LA FAILLITE DE BRETTON WOODS

Mais l’absence d’encadrement sérieux des pratiques commerciales précipita la chute du système de Breton Woods. Pour qu’elle fonctionne durablement, la logique de la parité fixe nécessitait une répartition équilibrée des réserves en dollars, chose qui n’était possible que si les balances commerciales étaient structurellement équilibrées. Mais à la différence de l’OIC, le GATT ne permettait pas un tel équilibre. Les pays en déficits étaient toujours en manque de dollars, et donc empruntaient au FMI, tandis que les pays exportateurs, comme l’Allemagne, avaient tendance à en accumuler. Entre les prêts du FMI, qui permettaient de créer des dollars là où il en manquait, et les réserves croissantes des économies exportatrices, le système était globalement inflationniste en dollars.

Pour les pays exportateurs qui disposaient d’importantes réserves, la tentation était forte de demander leur conversion en or. Dès la fin des années 60, le niveau d’accumulation de ces pays était tel qu’il condamnait le maintien de la convertibilité du dollar. Le choc viendra de la détérioration brutale de la balance commerciale américaine, au début des années 70, qui entraîna une exportation massive de la monnaie américaine et mit fin à sa convertibilité. Ce fut le retour à un système de change flottant… et la fin de Bretton Woods.

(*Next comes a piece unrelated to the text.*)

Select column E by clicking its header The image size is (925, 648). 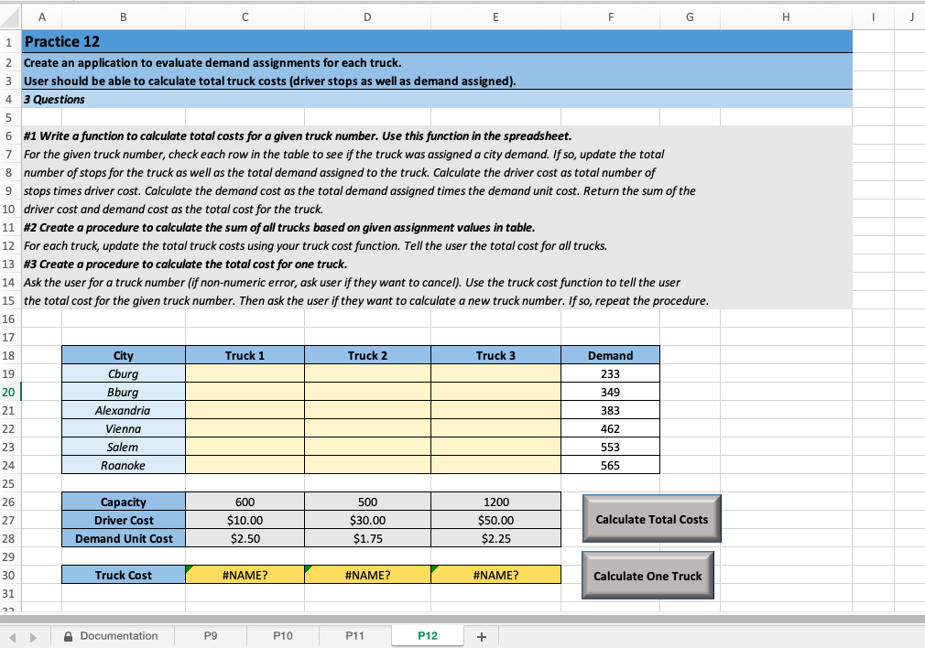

Components_of_the_Current_Account__large_Libérés de la contrainte liée à l’obligation de convertibilité, l’économie américaine put profiter pleinement de la force institutionnelle de sa monnaie. Pendant trente ans, les Etats-Unis s’appuyèrent sur leur puissance financière pour compenser leur déficit commercial croissant par un endettement tout autant croissant. Ils trouvèrent ainsi un moyen commode de financer investissements et consommation. C’est ce système, fondé sur l’endettement massif, qui trouve aujourd’hui ses limites. La crise actuelle est la conséquence de la faillite de Bretton Woods, qui elle-même est une conséquence de l’absence de régulation sérieuse du commerce mondial. Espérons que cette leçon aura été retenue. Il sera toujours possible, lors d’un éventuel « nouveau Bretton Woods » de reprendre la charte de la Havane et de transformer l’OMC en OIC.